* _SOURCE DATA_:
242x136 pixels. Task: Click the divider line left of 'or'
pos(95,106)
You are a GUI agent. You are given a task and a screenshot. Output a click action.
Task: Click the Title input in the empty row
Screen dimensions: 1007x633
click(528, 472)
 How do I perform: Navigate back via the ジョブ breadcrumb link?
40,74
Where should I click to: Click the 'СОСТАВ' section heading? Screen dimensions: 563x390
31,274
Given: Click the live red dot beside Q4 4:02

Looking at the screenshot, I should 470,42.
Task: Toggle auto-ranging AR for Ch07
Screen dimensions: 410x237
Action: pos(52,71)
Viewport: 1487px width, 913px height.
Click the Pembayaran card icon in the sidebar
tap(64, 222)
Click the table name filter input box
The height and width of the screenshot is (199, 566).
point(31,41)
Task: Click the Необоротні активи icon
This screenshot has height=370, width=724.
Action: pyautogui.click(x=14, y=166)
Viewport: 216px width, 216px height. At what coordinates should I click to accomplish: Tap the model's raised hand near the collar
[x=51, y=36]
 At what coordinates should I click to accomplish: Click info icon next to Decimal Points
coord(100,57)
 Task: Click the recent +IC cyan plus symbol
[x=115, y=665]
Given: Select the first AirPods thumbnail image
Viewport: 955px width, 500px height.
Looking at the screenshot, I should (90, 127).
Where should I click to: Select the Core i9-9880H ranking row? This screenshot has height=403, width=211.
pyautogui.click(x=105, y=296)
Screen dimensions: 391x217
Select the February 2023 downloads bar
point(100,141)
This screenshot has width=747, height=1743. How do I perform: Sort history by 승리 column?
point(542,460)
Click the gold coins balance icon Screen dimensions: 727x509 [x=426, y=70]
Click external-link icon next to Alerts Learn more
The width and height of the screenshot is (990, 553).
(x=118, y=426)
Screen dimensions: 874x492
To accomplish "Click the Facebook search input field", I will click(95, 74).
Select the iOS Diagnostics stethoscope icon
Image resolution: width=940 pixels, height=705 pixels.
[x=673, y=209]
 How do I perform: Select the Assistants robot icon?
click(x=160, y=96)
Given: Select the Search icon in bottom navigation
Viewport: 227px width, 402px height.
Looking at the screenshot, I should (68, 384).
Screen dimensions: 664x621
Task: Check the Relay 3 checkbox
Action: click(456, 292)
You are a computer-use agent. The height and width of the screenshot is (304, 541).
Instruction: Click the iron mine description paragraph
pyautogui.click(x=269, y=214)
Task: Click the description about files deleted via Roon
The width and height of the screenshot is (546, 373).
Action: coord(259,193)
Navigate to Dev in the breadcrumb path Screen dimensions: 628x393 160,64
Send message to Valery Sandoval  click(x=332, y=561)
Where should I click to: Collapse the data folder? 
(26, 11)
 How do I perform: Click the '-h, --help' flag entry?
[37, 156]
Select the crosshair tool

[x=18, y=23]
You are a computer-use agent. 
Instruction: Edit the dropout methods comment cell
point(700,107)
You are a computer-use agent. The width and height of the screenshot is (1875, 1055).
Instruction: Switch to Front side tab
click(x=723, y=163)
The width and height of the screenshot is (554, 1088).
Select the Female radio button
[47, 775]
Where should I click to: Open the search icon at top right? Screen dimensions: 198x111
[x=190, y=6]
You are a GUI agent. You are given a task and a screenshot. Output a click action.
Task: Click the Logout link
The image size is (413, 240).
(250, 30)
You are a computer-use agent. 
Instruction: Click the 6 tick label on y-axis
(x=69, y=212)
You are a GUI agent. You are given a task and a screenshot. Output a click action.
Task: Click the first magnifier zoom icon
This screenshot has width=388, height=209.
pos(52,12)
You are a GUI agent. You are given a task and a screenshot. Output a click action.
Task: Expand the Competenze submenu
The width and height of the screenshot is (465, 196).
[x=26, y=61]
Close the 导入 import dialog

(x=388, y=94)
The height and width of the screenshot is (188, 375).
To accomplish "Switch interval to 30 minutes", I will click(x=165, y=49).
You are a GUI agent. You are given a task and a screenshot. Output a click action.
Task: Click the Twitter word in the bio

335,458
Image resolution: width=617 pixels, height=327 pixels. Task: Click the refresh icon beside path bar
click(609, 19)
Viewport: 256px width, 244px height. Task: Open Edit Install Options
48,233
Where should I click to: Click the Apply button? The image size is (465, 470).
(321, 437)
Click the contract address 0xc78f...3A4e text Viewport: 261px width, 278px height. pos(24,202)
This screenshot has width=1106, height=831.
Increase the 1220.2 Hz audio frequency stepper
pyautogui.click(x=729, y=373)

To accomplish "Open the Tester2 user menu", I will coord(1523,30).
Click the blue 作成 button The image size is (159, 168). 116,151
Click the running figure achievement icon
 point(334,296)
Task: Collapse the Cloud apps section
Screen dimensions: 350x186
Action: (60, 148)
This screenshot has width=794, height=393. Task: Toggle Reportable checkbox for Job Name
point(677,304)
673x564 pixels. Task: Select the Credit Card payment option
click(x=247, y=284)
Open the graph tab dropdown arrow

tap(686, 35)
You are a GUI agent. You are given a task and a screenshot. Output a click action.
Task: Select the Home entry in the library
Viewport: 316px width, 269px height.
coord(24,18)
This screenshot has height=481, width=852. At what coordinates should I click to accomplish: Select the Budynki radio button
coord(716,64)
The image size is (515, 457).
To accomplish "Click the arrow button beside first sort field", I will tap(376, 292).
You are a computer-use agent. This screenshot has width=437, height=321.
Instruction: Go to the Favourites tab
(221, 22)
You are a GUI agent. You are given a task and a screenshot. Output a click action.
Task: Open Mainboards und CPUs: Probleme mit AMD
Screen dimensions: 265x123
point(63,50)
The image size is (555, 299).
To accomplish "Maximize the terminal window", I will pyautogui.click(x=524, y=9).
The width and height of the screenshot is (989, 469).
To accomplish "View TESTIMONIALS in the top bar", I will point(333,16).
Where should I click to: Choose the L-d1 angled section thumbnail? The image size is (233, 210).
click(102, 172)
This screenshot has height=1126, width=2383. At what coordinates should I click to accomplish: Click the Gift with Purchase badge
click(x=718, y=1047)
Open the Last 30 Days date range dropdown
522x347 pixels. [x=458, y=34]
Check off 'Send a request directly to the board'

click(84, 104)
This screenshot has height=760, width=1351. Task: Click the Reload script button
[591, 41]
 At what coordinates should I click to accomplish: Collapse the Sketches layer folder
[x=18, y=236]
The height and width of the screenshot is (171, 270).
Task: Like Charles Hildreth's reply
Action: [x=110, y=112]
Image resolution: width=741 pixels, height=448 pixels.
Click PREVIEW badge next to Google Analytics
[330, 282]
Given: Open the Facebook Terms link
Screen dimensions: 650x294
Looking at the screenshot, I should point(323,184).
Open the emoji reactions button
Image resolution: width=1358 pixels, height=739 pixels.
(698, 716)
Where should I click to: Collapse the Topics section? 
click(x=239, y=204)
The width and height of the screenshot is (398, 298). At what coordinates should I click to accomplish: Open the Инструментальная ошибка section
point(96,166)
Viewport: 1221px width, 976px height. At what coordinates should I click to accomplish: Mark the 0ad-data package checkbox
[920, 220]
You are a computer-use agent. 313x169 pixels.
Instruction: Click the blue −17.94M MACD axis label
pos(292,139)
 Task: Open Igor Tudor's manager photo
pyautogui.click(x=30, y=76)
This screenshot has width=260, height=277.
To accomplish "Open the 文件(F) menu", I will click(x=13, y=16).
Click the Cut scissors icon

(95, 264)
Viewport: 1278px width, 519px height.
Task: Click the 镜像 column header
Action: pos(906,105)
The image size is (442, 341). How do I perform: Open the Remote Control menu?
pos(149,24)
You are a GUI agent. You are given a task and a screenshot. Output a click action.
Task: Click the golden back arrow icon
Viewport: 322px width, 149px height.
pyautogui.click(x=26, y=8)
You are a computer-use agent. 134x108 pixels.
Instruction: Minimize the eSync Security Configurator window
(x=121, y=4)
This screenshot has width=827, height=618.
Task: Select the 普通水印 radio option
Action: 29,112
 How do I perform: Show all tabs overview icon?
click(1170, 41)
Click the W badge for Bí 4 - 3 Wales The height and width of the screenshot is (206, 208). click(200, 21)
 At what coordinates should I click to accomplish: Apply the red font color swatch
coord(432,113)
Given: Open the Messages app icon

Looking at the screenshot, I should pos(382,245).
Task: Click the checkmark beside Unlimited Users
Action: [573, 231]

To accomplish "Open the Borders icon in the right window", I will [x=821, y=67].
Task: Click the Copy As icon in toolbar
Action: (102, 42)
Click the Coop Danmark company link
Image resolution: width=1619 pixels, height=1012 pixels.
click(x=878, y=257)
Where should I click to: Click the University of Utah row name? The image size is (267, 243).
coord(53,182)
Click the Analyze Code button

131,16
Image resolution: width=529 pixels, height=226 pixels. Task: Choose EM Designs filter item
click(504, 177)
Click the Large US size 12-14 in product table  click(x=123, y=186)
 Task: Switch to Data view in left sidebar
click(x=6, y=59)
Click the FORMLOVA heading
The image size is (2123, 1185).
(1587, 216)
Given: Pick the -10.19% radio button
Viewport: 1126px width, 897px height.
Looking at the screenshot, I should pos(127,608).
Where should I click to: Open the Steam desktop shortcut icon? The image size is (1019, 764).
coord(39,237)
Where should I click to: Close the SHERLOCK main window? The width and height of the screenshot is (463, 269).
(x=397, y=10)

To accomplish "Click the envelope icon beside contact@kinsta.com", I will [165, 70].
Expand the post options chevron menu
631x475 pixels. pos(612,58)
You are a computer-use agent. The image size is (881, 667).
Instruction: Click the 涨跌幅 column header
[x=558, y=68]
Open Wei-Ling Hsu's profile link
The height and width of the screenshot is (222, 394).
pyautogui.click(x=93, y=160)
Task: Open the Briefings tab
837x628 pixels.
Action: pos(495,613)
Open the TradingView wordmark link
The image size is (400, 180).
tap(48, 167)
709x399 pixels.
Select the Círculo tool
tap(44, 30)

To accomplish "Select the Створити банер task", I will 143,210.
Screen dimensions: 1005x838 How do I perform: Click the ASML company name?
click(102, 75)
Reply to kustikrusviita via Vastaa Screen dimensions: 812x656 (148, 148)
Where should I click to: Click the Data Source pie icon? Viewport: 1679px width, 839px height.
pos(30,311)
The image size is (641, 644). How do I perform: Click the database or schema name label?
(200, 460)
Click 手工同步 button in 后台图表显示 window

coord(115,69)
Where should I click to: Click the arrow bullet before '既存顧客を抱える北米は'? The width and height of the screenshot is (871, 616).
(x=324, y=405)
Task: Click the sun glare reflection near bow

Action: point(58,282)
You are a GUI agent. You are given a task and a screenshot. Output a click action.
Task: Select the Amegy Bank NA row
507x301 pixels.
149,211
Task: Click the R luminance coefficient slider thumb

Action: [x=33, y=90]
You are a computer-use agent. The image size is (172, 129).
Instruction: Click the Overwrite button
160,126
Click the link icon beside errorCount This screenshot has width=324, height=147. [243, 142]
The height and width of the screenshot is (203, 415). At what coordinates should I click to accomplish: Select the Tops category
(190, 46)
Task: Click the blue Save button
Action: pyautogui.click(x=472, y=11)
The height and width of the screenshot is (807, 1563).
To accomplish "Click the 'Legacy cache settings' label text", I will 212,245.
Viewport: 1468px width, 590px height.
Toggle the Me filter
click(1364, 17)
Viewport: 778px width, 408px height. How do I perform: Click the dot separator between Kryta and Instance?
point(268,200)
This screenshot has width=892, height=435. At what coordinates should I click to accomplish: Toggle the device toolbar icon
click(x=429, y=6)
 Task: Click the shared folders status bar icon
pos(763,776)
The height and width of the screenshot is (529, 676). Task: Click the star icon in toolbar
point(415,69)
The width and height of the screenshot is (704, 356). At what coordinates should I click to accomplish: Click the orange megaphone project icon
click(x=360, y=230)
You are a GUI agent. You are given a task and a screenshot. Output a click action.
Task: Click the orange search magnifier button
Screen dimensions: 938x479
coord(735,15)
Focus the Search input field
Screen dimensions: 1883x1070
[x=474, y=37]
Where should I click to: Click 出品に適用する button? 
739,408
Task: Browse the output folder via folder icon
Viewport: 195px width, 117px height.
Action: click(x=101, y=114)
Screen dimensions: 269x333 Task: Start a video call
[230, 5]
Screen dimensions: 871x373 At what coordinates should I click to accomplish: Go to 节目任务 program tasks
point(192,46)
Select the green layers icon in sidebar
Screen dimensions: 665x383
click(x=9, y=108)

* _WHAT YOU ARE ASKED TO DO_: If a line of the records holds the word "first", count it; report only the total.

* _ANSWER FOR THIS EXERCISE_: 3